While this burn is going on, the payload fairing — the launch vehicle’s nose cone — will separate into two halves like a clamshell and fall away.

When the rocket’s second stage has completed its ascent to the injection orbit altitude, it will pitch down (its nose points down) 30 degrees and roll so that one of the twin GRACE-FO satellites is facing down, toward Earth, and the other is facing up, toward space.

Then the second stage engine will cut off (SECO).

About 10 minutes after liftoff, a separation system on the second stage will deploy the GRACE-FO satellites.

Separation will occur over the Pacific Ocean at about 17.5 degrees North latitude, 122.6 degrees West longitude.

The first opportunity to receive data from the spacecraft will occur at NASA’s tracking station at McMurdo, Antarctica, about 23 minutes after separation, NASA said.
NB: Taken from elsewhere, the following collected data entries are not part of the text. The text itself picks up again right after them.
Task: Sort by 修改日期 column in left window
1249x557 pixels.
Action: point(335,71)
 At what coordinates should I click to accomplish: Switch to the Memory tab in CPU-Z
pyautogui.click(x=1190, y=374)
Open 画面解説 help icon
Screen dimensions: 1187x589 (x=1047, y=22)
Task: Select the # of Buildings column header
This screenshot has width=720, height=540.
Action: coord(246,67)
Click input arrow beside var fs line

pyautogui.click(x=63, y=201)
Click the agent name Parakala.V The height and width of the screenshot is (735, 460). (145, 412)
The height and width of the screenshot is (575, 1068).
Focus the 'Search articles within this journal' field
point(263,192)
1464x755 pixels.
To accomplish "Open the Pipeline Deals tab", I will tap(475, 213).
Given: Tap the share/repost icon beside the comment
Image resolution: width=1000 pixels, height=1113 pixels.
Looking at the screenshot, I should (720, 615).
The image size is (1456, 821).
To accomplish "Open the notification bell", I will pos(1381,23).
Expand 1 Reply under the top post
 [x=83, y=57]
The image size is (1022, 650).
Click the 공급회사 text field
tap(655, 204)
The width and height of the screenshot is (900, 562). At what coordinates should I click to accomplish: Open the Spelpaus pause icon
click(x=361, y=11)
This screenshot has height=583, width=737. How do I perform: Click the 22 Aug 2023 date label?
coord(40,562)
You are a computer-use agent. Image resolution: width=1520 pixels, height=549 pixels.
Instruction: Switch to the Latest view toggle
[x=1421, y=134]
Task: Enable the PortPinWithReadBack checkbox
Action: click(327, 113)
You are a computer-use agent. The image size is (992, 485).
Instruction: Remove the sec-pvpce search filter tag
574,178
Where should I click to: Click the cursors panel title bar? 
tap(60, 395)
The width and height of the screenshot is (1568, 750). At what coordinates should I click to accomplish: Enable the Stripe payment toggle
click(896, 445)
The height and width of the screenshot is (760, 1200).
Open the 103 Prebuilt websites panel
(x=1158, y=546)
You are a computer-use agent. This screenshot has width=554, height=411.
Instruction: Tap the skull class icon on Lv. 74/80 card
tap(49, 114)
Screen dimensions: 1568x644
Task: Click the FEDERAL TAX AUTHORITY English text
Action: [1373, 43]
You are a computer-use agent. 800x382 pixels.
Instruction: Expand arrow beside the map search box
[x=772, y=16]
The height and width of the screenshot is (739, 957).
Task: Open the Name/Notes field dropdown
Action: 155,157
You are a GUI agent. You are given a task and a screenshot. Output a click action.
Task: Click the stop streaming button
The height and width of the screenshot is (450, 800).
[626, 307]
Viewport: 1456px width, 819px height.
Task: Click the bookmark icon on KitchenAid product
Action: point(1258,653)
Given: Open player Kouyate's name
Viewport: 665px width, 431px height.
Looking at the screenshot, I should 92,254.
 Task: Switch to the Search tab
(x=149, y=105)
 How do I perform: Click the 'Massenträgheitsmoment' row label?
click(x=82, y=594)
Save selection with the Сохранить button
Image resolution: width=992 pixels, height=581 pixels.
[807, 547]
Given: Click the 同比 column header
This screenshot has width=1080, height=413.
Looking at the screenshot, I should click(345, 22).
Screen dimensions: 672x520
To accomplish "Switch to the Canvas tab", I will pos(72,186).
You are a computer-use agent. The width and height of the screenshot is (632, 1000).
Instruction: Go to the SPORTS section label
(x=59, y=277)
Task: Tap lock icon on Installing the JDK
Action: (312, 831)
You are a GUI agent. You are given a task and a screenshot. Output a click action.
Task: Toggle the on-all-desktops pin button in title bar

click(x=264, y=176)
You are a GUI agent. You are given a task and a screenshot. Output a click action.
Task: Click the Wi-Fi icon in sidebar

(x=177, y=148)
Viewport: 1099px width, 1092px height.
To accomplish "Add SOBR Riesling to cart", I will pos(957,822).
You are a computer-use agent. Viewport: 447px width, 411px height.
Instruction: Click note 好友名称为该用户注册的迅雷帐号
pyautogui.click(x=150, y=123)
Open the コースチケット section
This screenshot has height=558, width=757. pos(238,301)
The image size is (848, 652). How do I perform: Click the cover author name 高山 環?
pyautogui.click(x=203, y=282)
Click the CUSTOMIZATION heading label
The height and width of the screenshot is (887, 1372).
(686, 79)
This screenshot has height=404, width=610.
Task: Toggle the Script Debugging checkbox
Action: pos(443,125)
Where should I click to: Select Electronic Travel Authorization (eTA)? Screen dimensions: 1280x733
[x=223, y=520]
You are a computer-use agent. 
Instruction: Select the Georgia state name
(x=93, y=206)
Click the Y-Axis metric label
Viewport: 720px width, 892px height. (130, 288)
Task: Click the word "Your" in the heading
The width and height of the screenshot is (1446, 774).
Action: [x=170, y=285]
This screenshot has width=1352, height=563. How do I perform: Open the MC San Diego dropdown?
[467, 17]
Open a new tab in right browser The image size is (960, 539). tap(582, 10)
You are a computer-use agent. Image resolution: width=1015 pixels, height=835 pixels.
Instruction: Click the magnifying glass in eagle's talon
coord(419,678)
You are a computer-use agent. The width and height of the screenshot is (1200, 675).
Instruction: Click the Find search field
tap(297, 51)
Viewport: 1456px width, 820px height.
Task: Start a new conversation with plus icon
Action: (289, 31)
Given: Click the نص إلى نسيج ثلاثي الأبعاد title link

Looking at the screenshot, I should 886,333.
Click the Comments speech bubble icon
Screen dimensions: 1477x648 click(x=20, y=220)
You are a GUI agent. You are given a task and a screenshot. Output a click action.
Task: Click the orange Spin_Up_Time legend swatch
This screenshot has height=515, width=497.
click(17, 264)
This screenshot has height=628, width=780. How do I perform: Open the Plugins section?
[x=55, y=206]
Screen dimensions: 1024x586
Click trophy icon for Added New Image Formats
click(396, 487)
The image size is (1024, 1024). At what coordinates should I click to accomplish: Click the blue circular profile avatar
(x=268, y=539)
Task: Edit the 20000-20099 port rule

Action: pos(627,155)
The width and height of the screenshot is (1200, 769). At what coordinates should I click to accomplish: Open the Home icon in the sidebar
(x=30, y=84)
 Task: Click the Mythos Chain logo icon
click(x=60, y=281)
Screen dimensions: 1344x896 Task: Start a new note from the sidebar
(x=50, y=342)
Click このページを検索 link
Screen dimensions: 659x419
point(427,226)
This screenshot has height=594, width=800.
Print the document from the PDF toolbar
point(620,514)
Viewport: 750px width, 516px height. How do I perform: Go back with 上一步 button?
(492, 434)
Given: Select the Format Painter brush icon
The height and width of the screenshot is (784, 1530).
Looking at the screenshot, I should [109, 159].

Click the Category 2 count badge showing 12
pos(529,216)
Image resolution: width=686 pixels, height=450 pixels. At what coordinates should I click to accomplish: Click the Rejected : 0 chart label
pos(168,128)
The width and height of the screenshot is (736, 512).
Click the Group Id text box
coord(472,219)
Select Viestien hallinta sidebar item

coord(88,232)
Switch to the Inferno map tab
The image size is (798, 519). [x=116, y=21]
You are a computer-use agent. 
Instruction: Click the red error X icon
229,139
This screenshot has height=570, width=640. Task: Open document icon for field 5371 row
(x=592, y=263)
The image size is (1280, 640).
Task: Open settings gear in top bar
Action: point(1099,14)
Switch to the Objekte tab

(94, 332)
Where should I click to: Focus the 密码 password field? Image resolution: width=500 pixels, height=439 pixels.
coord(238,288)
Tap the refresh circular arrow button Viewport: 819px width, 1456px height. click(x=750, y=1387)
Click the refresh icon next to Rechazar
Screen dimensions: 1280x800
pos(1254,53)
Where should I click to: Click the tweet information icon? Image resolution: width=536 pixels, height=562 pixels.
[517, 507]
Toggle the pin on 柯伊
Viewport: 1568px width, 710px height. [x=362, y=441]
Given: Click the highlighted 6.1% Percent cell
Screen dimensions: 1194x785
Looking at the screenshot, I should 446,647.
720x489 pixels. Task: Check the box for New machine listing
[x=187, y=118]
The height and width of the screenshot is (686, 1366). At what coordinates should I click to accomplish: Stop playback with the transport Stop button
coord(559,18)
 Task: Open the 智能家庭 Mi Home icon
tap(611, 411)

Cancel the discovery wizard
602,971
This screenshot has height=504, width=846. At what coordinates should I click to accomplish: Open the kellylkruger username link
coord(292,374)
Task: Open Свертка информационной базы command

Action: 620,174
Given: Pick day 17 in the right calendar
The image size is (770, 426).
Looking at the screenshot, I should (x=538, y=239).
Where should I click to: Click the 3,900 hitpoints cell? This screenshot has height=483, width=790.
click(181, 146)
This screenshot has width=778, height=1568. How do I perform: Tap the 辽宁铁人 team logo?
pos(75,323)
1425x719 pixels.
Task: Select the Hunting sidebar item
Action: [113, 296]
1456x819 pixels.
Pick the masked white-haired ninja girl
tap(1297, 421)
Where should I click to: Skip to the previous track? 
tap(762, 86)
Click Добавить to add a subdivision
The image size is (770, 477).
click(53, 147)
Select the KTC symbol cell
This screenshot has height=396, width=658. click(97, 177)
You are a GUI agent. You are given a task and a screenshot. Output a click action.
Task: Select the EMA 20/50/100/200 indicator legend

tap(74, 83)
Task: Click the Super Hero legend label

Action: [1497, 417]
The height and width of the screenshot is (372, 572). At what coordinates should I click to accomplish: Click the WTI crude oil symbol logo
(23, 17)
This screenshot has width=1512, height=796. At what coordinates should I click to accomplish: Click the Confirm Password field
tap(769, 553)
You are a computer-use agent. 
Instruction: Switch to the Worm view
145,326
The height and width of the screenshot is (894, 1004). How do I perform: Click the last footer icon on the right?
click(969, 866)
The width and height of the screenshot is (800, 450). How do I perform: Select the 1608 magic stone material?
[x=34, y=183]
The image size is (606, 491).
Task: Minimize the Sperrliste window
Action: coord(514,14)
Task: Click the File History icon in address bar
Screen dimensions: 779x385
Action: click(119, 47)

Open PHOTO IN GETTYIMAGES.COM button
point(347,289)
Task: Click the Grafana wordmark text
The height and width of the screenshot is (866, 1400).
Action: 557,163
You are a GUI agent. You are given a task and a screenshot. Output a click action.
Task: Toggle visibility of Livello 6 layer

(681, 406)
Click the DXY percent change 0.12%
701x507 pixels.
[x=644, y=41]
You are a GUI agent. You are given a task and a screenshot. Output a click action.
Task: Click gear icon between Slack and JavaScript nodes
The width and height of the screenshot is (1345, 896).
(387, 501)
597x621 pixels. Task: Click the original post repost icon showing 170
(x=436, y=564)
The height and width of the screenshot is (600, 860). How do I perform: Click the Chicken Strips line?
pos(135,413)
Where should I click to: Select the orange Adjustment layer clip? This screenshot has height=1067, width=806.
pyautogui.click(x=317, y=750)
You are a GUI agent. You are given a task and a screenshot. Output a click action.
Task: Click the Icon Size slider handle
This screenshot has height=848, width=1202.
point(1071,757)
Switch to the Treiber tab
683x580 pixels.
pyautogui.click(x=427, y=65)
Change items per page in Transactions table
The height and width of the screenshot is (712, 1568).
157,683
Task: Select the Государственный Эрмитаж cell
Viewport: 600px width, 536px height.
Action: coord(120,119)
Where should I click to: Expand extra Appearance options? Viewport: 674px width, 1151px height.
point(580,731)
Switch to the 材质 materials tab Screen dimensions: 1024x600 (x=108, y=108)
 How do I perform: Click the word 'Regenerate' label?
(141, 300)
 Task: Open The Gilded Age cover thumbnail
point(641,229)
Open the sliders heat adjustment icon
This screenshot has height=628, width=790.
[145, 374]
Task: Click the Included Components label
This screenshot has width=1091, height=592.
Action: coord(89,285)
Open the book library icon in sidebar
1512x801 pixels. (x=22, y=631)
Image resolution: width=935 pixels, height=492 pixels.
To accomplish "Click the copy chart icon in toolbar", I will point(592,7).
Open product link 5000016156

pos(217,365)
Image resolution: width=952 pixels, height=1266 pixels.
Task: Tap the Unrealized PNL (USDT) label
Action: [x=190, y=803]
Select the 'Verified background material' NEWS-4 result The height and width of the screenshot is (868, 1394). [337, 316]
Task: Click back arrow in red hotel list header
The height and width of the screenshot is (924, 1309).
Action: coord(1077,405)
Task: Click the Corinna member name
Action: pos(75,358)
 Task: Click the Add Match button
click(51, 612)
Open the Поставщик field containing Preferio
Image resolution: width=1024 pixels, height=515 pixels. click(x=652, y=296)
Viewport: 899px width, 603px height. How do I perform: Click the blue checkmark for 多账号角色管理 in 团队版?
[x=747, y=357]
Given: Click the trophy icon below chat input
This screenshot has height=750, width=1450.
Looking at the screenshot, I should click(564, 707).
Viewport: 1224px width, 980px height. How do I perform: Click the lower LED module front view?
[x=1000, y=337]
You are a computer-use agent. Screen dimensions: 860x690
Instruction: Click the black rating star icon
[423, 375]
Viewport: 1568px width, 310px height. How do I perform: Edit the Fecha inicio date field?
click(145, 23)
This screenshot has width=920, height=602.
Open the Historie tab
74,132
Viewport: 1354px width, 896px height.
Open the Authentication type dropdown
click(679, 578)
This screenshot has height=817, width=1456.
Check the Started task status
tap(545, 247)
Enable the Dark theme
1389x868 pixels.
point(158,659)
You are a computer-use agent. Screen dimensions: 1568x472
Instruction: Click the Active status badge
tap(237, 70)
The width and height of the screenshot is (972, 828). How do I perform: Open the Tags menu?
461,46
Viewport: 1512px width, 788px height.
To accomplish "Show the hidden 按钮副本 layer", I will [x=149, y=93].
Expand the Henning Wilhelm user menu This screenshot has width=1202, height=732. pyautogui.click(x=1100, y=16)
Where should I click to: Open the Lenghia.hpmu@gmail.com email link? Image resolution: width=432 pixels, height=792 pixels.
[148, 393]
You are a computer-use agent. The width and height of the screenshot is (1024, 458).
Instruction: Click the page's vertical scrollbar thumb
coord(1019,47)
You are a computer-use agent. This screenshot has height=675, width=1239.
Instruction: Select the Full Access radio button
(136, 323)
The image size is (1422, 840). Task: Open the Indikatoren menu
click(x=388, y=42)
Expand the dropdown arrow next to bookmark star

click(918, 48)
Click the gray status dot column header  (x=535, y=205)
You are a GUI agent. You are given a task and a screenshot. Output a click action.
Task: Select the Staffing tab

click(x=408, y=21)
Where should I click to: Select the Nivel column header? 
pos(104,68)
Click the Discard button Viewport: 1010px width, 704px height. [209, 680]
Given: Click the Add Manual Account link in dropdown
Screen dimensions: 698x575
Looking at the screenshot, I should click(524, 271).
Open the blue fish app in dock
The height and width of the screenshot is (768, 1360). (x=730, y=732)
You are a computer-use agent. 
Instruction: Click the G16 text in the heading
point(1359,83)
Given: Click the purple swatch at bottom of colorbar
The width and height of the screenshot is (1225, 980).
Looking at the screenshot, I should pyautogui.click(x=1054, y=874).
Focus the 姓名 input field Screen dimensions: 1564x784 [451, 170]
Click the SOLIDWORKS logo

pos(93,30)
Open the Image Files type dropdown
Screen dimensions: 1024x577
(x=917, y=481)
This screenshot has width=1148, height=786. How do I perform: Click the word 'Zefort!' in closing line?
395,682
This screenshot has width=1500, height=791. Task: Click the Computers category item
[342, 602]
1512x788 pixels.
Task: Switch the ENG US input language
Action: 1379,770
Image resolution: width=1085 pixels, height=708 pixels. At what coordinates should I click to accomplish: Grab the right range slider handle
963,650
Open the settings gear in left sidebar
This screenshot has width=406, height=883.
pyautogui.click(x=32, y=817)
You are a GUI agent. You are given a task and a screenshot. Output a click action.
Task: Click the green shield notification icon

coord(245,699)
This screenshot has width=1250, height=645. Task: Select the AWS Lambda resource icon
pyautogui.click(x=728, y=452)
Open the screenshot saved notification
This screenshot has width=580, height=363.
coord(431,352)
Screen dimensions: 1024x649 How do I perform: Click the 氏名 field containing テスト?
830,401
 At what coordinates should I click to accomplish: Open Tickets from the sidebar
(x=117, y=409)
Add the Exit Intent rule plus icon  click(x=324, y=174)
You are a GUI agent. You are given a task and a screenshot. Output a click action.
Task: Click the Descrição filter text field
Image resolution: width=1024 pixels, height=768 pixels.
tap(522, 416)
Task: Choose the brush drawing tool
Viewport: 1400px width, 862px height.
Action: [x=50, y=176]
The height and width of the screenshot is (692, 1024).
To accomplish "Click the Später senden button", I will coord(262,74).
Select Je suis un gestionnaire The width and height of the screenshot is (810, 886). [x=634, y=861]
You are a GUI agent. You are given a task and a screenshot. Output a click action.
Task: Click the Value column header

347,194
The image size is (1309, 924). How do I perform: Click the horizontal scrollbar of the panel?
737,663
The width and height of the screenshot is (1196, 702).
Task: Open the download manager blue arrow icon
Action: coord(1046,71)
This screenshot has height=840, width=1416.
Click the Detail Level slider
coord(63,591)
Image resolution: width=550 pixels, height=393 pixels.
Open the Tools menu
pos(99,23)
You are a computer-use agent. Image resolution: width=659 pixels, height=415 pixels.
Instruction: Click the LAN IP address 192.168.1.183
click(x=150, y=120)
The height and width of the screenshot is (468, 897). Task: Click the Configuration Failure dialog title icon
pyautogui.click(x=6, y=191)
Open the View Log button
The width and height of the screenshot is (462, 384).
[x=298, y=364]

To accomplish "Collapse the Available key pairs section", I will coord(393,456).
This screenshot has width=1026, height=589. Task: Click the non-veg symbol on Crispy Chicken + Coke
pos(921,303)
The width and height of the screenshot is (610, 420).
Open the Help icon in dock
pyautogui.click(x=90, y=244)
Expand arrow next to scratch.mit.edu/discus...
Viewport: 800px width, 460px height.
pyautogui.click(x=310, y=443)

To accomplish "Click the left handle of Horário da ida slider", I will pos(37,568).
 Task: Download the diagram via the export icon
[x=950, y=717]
Also Read: A Study by NASA Shows Freshwater Decline in India

After the GRACE-FO satellites are deployed, the Falcon 9 second stage will coast for half an orbit before reigniting its engine (SES2) to take the Iridium Next satellites to a higher orbit for deployment.

GRACE-FO, a collaborative mission of NASA and the German Research Centre for Geosciences (GFZ), continues the work of the original GRACE mission in observing the movement of water and other mass around our planet by tracking the changing pull of gravity very precisely. (IANS)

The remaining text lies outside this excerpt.